A run of records:
============

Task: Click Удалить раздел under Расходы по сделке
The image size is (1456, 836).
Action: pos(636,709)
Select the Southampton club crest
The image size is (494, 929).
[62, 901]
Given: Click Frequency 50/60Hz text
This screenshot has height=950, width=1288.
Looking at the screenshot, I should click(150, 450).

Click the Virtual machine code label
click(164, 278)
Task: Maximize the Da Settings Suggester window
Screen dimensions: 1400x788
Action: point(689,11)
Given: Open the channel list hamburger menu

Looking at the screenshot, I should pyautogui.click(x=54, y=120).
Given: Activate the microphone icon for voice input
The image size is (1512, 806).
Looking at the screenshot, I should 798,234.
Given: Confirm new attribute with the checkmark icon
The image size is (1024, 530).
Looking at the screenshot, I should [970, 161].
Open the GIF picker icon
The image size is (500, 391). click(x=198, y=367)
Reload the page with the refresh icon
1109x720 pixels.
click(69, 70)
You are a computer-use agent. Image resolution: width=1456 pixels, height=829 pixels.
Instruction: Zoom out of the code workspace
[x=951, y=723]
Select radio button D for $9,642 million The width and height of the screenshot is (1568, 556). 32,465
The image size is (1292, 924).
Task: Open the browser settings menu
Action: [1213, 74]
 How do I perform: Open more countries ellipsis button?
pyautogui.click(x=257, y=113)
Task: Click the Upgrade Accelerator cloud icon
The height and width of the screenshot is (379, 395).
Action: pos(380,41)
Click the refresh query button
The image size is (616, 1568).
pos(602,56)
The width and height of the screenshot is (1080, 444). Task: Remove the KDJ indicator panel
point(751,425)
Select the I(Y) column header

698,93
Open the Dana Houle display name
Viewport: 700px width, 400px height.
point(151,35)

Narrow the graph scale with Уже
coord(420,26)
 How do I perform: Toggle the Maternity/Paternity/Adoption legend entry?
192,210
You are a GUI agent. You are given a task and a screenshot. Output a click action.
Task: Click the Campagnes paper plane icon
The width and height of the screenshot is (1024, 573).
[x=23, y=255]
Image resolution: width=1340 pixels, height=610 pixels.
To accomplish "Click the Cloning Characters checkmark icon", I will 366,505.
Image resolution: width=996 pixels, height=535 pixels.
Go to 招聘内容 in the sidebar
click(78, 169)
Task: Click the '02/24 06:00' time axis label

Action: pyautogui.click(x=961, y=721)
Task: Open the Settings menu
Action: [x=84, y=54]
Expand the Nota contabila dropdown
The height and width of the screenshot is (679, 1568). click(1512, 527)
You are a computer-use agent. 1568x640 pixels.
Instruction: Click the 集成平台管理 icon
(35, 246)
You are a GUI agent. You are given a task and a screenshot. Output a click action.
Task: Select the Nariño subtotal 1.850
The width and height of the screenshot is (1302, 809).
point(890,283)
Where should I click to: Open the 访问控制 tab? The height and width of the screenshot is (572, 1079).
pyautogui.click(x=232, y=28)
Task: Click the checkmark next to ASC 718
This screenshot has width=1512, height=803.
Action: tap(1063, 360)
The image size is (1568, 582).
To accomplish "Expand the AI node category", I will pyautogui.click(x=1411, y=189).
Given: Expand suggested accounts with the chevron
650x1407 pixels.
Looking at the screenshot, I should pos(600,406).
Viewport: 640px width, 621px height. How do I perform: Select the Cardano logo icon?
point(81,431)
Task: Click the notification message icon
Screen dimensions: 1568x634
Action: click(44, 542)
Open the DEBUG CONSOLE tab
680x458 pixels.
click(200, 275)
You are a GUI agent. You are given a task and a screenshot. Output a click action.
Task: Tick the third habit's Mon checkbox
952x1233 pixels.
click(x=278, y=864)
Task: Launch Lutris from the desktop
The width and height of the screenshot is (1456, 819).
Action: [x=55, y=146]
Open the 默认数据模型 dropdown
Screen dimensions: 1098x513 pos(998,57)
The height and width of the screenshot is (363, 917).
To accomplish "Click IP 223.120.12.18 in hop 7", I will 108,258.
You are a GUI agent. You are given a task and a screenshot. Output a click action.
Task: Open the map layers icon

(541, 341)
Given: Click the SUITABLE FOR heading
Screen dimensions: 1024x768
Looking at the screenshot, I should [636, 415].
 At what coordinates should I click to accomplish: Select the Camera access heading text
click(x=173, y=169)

============

**Required work:** Please lay out the stretch of material from the start through the line containing "Action: point(689,11)" as a two-column CSV with the headers input and output. Give one row per input with its answer in the output column, wrap every field in quotes, and turn line breaks into spaces.

**Problem solution:**
input,output
"Task: Click Удалить раздел under Расходы по сделке The image size is (1456, 836).","Action: pos(636,709)"
"Select the Southampton club crest The image size is (494, 929).","[62, 901]"
"Given: Click Frequency 50/60Hz text This screenshot has height=950, width=1288.","Looking at the screenshot, I should click(150, 450)."
"Click the Virtual machine code label","click(164, 278)"
"Task: Maximize the Da Settings Suggester window Screen dimensions: 1400x788","Action: point(689,11)"